Une découverte paléontologique exceptionnelle met en lumière le destin tragique de deux bébés ptérosaures, victimes d'une tempête tropicale dévastatrice il y a 150 millions d'années. Ces fossiles, remarquablement préservés, offrent un aperçu unique des conditions extrêmes qui régnaient durant le Jurassique.
Les chercheurs ont réalisé une nécropsie, c'est-à-dire une autopsie animale, sur ces squelettes de ptérosaures juvéniles provenant d'Allemagne. Leurs analyses indiquent que des vents violents ont projeté ces créatures dans une lagune, où elles se sont noyées sous les vagues tumultueuses. Les ptérosaures, souvent appelés familièrement "ptérodactyles", dominaient les cieux à l'époque des dinosaures. Les spécimens étudiés appartiennent à l'espècePterodactylus antiquus, la première jamais découverte, ce qui a popularisé leur surnom.
Fossiles de deux bébés Pterodactylus morts lors d'une violente tempête. Crédit: Artwork by Rudolf Hima
Ces nouveau-nés sont parmi les plus petits spécimens de P. antiquus jamais trouvés, avec une envergure d'environ 20 centimètres, comparable à celle d'une petite chauve-souris.

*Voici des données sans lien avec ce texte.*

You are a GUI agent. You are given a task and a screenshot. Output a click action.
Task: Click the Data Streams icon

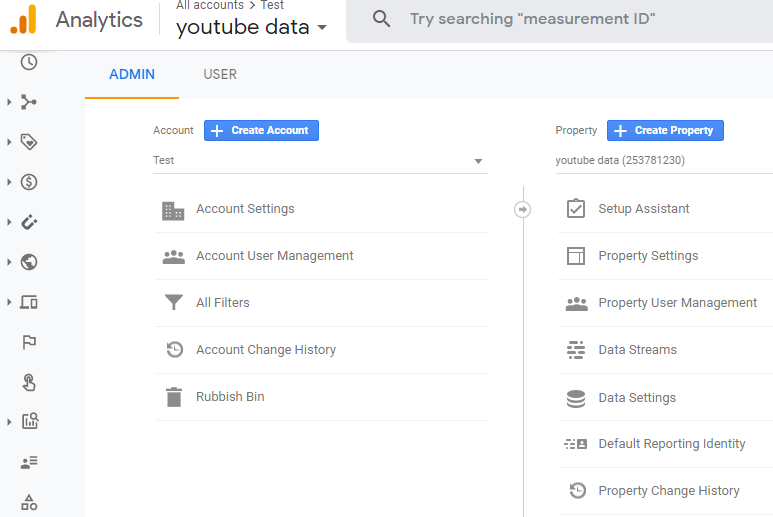(x=576, y=350)
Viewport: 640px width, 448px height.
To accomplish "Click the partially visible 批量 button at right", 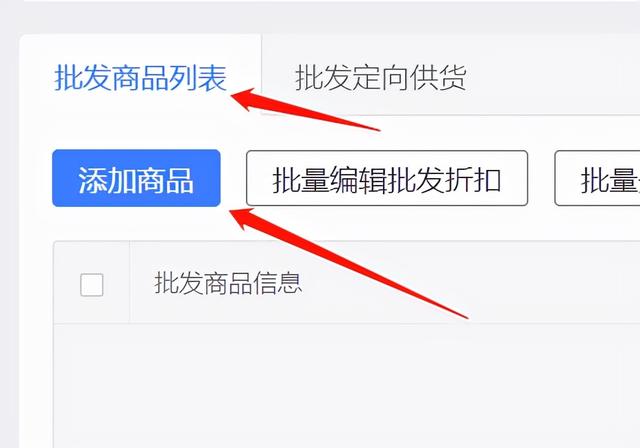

L'étude, publiée dans Current Biology, suggère qu'ils faisaient partie de nombreux jeunes ptérosaures tués lors d'événements de mortalité massive liés aux fortes tempêtes dans la région, telles que des ouragans. Les adultes, avec une envergure d'environ 1,1 mètre, avaient probablement une meilleure capacité à résister aux vents qui ont condamné les plus jeunes.
Surnommés "Lucky" et "Lucky II", ces fossiles doivent leur préservation exceptionnelle à leur enfouissement rapide dans les sédiments de la lagune. Les squelettes de ptérosaures, légers et fragiles avec des os creux et à parois minces, sont rarement fossilisés intactes. La formation calcaire de Solnhofen en Bavière, datant d'environ 150 millions d'années, était autrefois un paysage marin semi-tropical avec des récifs coralliens et des îles, offrant des conditions idéales pour la fossilisation.
L'équipe de recherche, dirigée par Rab Smyth de l'Université de Leicester, a utilisé une lampe UV fluorescente pour examiner les fractures sur les ailes de Lucky II, indiquant une force excessive due au vent avant la mort. Ces blessures sont similaires à celles observées chez les oiseaux et les chauves-souris lors de tempêtes modernes. Les scientifiques estiment que de puissantes rafales ont arraché les jeunes ptérosaures de leurs habitats insulaires et les ont entraînés dans la lagune, où les courants les ont rapidement enfouis.
Diagramme illustrant comment les tempêtes ont conduit à la préservation remarquable des fossiles de jeunes ptérosaures. Crédit: University of Leicester
Cette étude remet en question l'idée longtemps admise que les écosystèmes lagunaires de Solnhofen étaient dominés par de petits ptérosaures. En réalité, la prévalence des juvéniles dans les fossiles résulte de biais de préservation: les tempêtes catastrophiques affectaient disproportionnellement les individus jeunes et inexpérimentés, tandis que les adultes, plus robustes, survivaient mieux.
Les événements de mortalité massive
Les événements de mortalité massive se produisent lorsqu'un grand nombre d'individus d'une espèce meurent simultanément, souvent à cause de catastrophes naturelles comme des tempêtes, des éruptions volcaniques ou des changements climatiques abrupts. Dans le cas des ptérosaures du Jurassique, les tempêtes tropicales étaient probablement un facteur clé.
Ces phénomènes peuvent biaiser les archives fossiles en surreprésentant certains groupes d'âge ou espèces. Par exemple, les jeunes animaux, moins résistants, sont plus susceptibles de périr lors de tels événements, ce qui explique la prédominance de fossiles juvéniles dans des sites comme Solnhofen.
L'étude de ces événements aide les paléontologues à comprendre la dynamique des populations anciennes et les pressions environnementales. En comparant avec des occurrences modernes, comme les mortalités d'oiseaux lors d'ouragans, les chercheurs peuvent inférer les conditions passées.